I’ve been struggling lately with identifying the underlying cause of all the mistakes everyone keeps making. Why is everyone always doing the worst possible thing? Our nation re-elected Obama! What a calamitous mistake! Some of you will rue your terrible mistake and the rest of us will suffer for it. Whether it’s the rash of school shootings, the widespread drug use, the economic collapse we’re about to experience, the mountain of unsupportable national debt, or the trillions of dollars now swelling our next existential economic threat: the looming student loan bubble, the cause in every case is the same: hubris. I came to that realization while I was reading Temple of the Winds by Terry Goodkind. I came to a certain part in the book with the following passage:
Nadine stared off in thought. “Sometimes a woman would tell me that it seemed like it would never happen, that it seemed unreal. She’d wait, knowing it would happen, but never really believing it, dreading the things she’d heard about how hard it would be. Dreading the pain. Sometimes they think things will change, like they’ll wake up one day and not be pregnant, or something.

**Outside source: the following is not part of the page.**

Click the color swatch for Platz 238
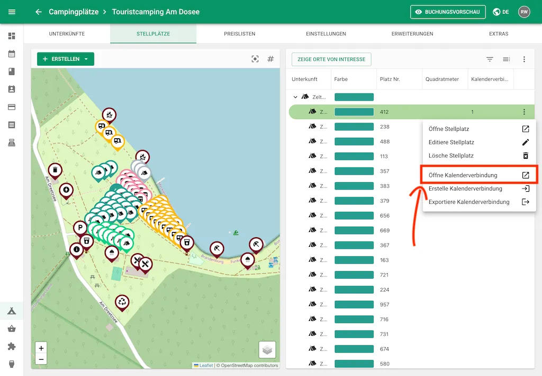 pyautogui.click(x=354, y=127)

“Then, the baby would come. Suddenly, she’ll be in a panic. The time has come. She’ll be terrified that it’s really happening, at last. Sometimes they’ll scream just from that fear, the fear of the pain. That’s when I can help them. I’m there with them. I reassure them that it will be all right.
“For the first time, for some of them, they finally believe it’s happening. I guess it’s only natural to dread such a profound change in their lives. Until it’s over, until the day is upon them, some of them are miserable with dread.”

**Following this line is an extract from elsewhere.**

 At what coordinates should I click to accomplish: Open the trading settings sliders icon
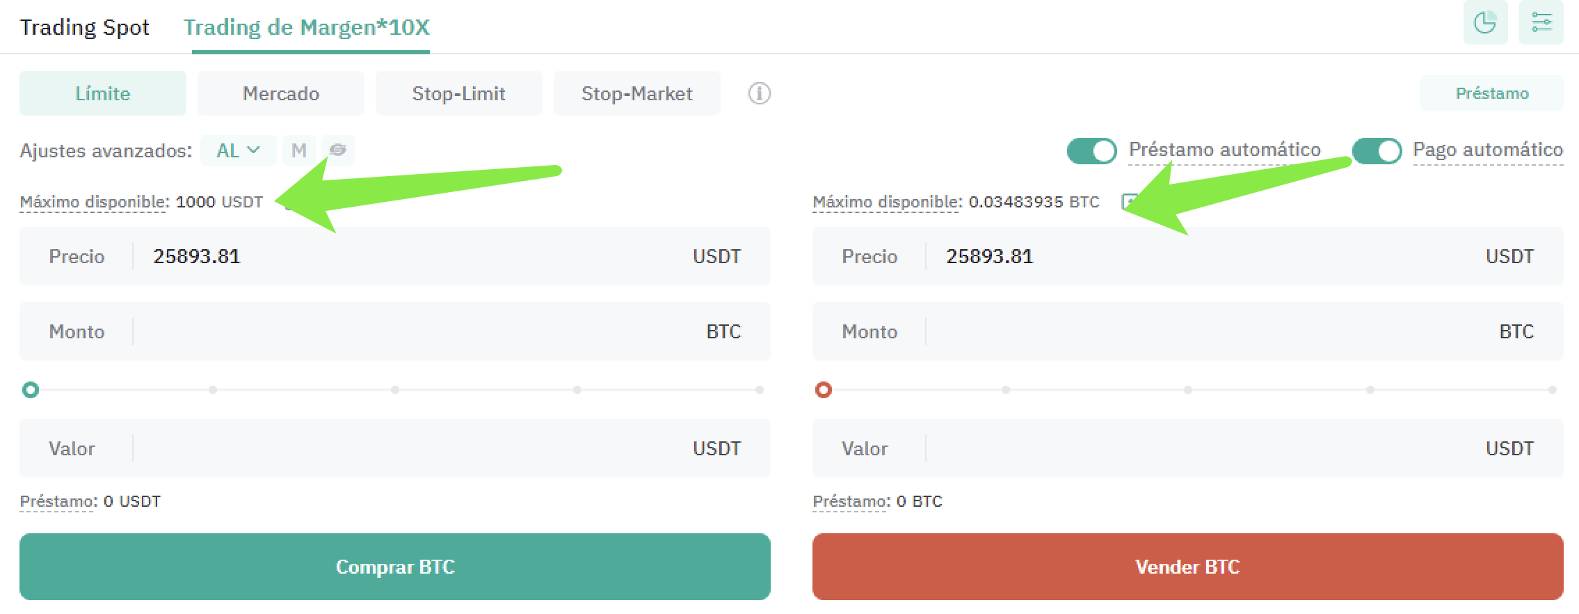point(1541,23)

Suddenly it struck me; our society has gone about the process of systematically eliminating all the negative consequences of irresponsible behavior. Can you imagine having a baby in the old-fashioned way, without hospitals, without sterile surroundings and equipment, without an epidural? I don’t think it’s possible unless you’ve been through it. Consider also, how we separate and shield our children from understanding these consequences. In days-of-yore the daughters of the household would be enlisted in the birthing process, not shielded from it. They would hear the agonized howls of unendurable agony; they would smell the blood, shit, and all manner of foul birthing fluids. They would see the stark grimace of pain and they’d feel the shaking storm of consequence that once attended every birth in the normal course of human events. In all likelihood these young girls would be horribly shocked! They’d be repulsed, appalled, and probably make a solemn vow to never never never allow themselves to fall into this same terrible trap.
Giving birth is supposed to hurt! It’s supposed to be an agonizing event as terrifying and as painful as death itself, and God made it this way for good reasons. But we know better don’t we? We’re smarter than God.

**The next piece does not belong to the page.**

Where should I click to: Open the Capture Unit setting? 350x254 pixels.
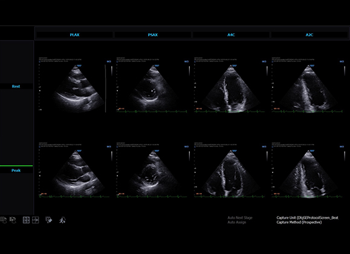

Modern medicine has become a shield that permits us to engage in all manner of sexual promiscuity with little or no consequences. Sexually transmitted diseases and babies were once a terrible consequence that once served to keep most young women—and young men—on the straight and narrow path, the path that God intended us to tread. We’ve paved over that path and the world is now a vast amusement park filled with every distraction we can think of. So is it any wonder our children have stopped growing up?
Before today, I thought that the Hippocratic oath stated: do no harm. In fact, it doesn’t say that, and I think that it’s a shame it doesn’t. Instead, it’s a long-winded legalistic and quite pompous sounding litany of proper professional behavior expected of a physician. There’s more in there about doctor-patient confidentiality than there is about helping the sick. There’s nothing in the new version at all about not doing harm. You’d think that cutting off a perfectly healthy penis and turning it inside out and suturing it up inside a man’s pelvis would be a terrible violation of the Hippocratic oath, but nope.
You say God made a mistake and you were born in the wrong body? Let’s see if we can fix that little problem for you. Too fat? You don’t have to diet or exercise; how about a little liposuction instead? God make your breasts too small, breast implants will make you happy. Tummy tucks, stomach staples, sexual reassignment surgery, there are whole classifications of surgery that are nothing but harmful. If you disagree, think about that poor deluded specimen once known as Michael Jackson. Do you think if he’d known how terribly it would all turn out he’d have gone under the knife in the first place? I don’t think so. We train doctors to give the patient what the patient says he wants instead of what the patient really needs. There’s a whole segment of the medical community that think they’re smarter, maybe even wiser than God.